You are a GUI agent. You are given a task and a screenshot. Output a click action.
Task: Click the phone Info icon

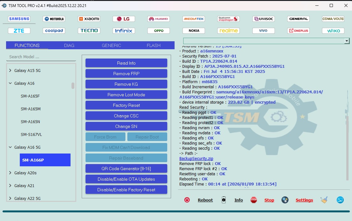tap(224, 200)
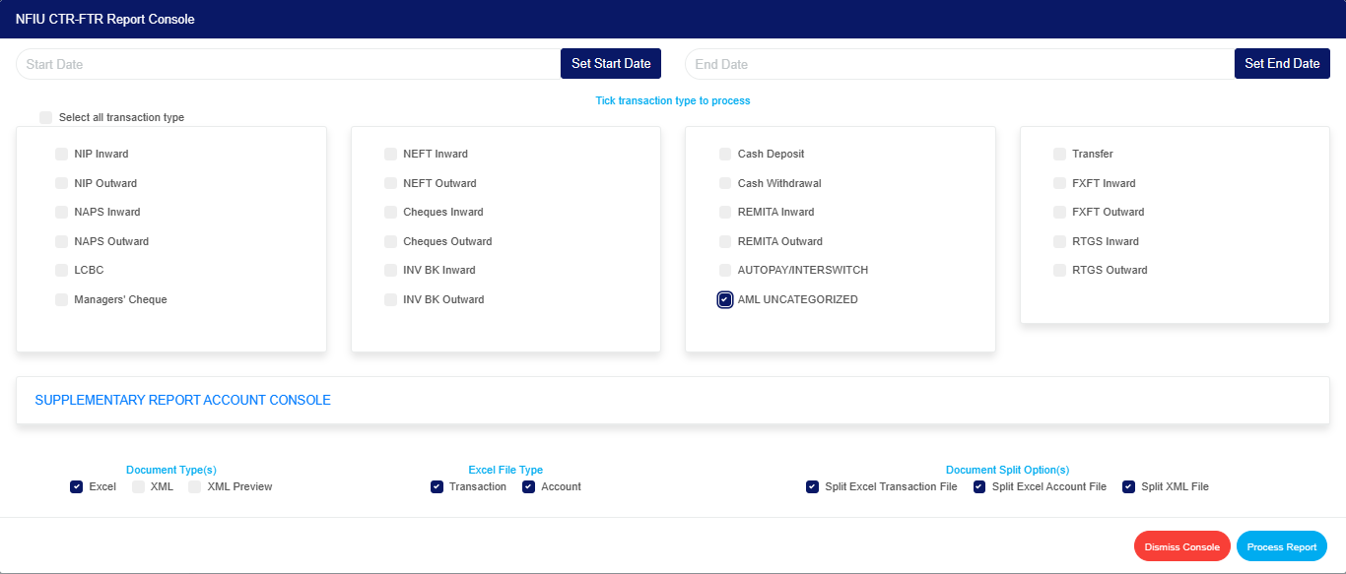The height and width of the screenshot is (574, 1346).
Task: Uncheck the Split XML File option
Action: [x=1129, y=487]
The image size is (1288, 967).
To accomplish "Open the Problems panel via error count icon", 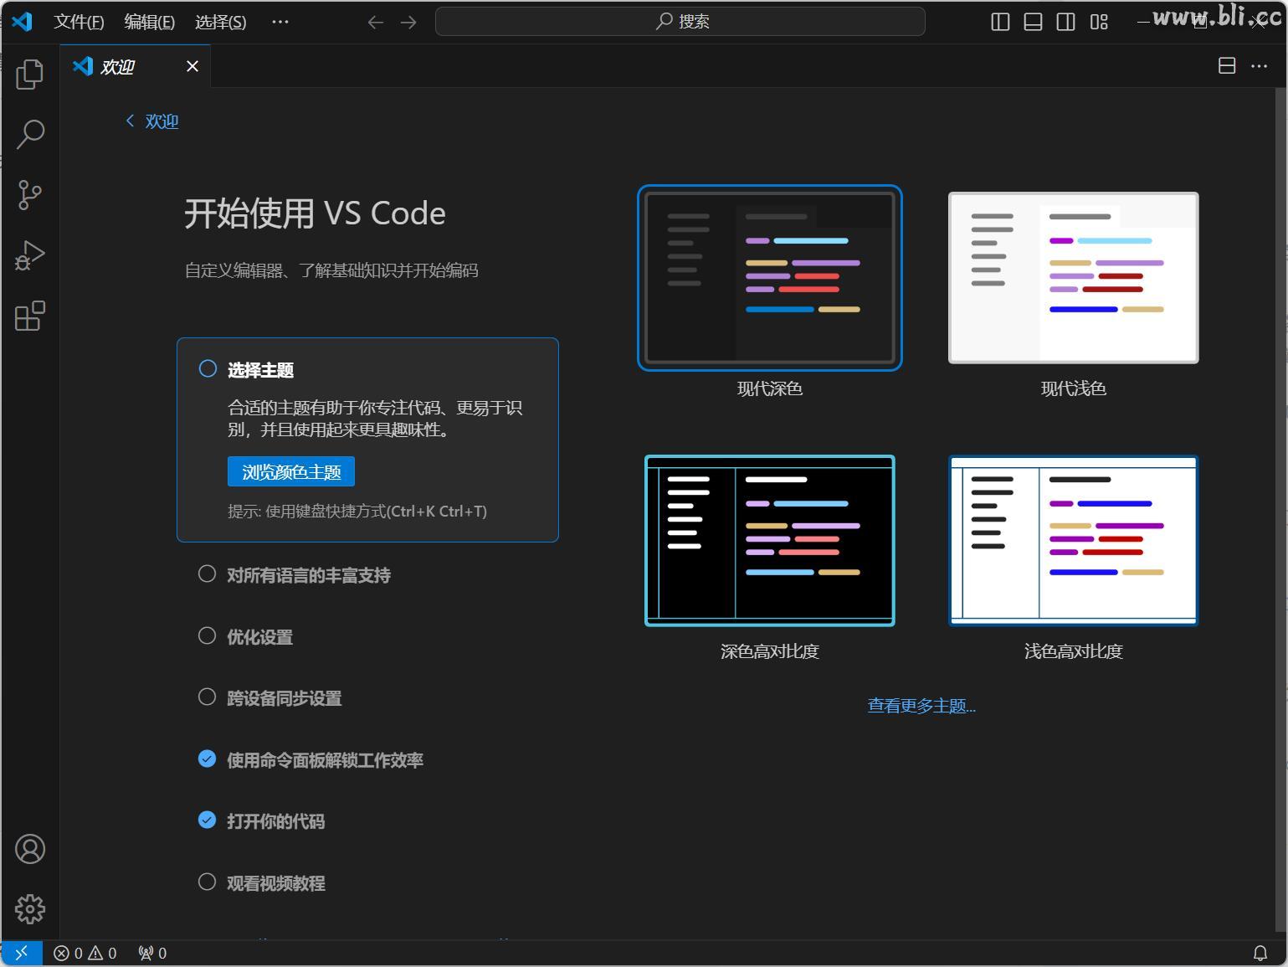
++++++
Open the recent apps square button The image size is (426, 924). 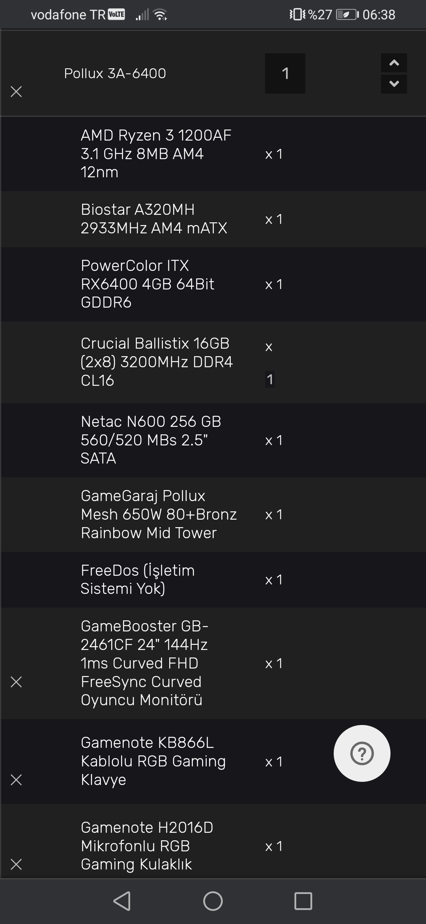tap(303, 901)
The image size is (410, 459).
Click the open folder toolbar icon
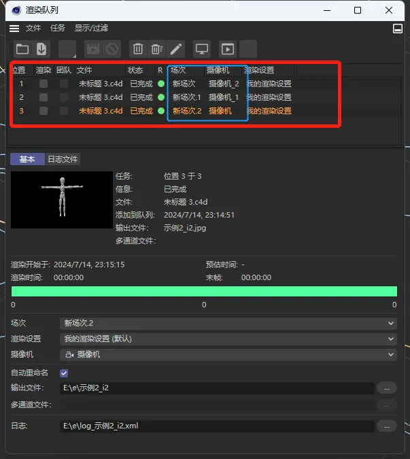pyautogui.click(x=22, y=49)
++++++
• [What the task asks]: Copy the rows from the line containing "The image size is (410, 459)." through the line containing "pyautogui.click(x=22, y=49)", including both of those lines, and omit the pictures.

• [Finished answer]:
The image size is (410, 459).
Click the open folder toolbar icon
pyautogui.click(x=22, y=49)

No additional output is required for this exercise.